If you’ve ever run Linux for any period of time, you’ve had this kind of experience.
Anyway, I decided to try and make it so that I could easily play Youtube videos without having to use Flash. (Flash – in many ways – is the weak link in the chain. In this case it’s because I can’t fix/hack it, although I’m happy to not have it because my browser is a lot more reliable.)

Theora + Youtube = Love
I wrote a greasemonkey script called Theoratube that connects to the Firefogg extension. It’s based very heavily on the really great Youtube without Flash Auto user script that lets you embed videos as a plug-in. But in my case I decided to use native Theora and HTML5 video because it’s more reliable, has controls and doesn’t require any additional software to start working.
How does it work? It pulls down the video, uses Firefogg to transcode it, and then stuffs it back into the browser via a private URL. It’s slow because it has to pull + encode the entire video, but it works surprisingly well for something that is as hacky as it is.

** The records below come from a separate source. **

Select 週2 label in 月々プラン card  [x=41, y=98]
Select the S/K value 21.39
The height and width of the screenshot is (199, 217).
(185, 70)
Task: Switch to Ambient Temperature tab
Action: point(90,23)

The worst part is the delay in between loading it and the first time you can play the video. It needs a few changes to make it more usable:
1. It needs to download the video, start transcoding it and stream it into the browser as soon as possible. This shouldn’t really be a problem and will probably be a pretty good experience. Youtube bursts its traffic to start and then throttles it way back and at least on my machine the encoder can keep up pretty easily to transcode live. This means taking it out of greasemonkey and putting into a proper extension to get everything inline properly.
2. The current Firefogg stuff works pretty well but it isn’t really designed for this use case. For example, once you start a download of a file there’s no way to cancel it. Same with encoding. Also it needs an event feedback system instead of polling, which is what the greasemonkey script has to do right now. But if you’re moving it to an extension above anyway this is probably pretty easy to do – just download in the extension directly and then include Firefogg for the encoding part.
3. Firefogg can only encode directly on a file instead of being part of a stream. Not sure if ffmpeg2theora can handle this across platforms or not – I suspect so, but it’s something that needs to be fixed.
4. It really needs a big online cache to store data once you’ve downloaded it and encoded it to a free format. Think of it as collaborate transcoding in the cloud. Download, transcode, re-upload so that others can benefit as well. You’ve already got the Youtube ID and the format it came from – that would make it pretty easy to key off of and do a quick lookup before trying to re-download the video and re-encode it.*
5. It needs to match particular quality formats to bitrates for the encoder. Right now it just encodes everything at top quality since it’s just local and it’s the least loss you can buy.
6. The copyright issues here are…interesting. There’s some content on Youtube for which the uploader actually has the copyright on that particular work. (I mean, we’re talking about Youtube. Your source for 15 remixes of Drunkest Guy Ever.) And this is mostly about accessibility, not downloading. So we’ll see if anyone gets upset.
7. It doesn’t handle youtube embedded videos on the web. This will be a little trickier, but certainly not impossible. Just need some more greasemonkey to help there. Probably have to transform the object embeds into something else.
8. Seeking might be a little challenging, but not impossible. There’s a parameter to the get_video call that lets you specify where to start pulling the video. Probably offset in the number of seconds. But needs some investigation/work.
So this is certainly 0.1 software. But it raises an interesting tactic in making content more accessible in open formats – even without the participation of the original party. Sometimes the work around isn’t what you expected. (Note: I would like this for t61 as well.)
* No fooling, I wonder if Google would be willing to host such an archive? People are willing to transcode to work around their lack of support for open formats – maybe they could at least provide a valid archive for them to work together? Or maybe the Internet Archive?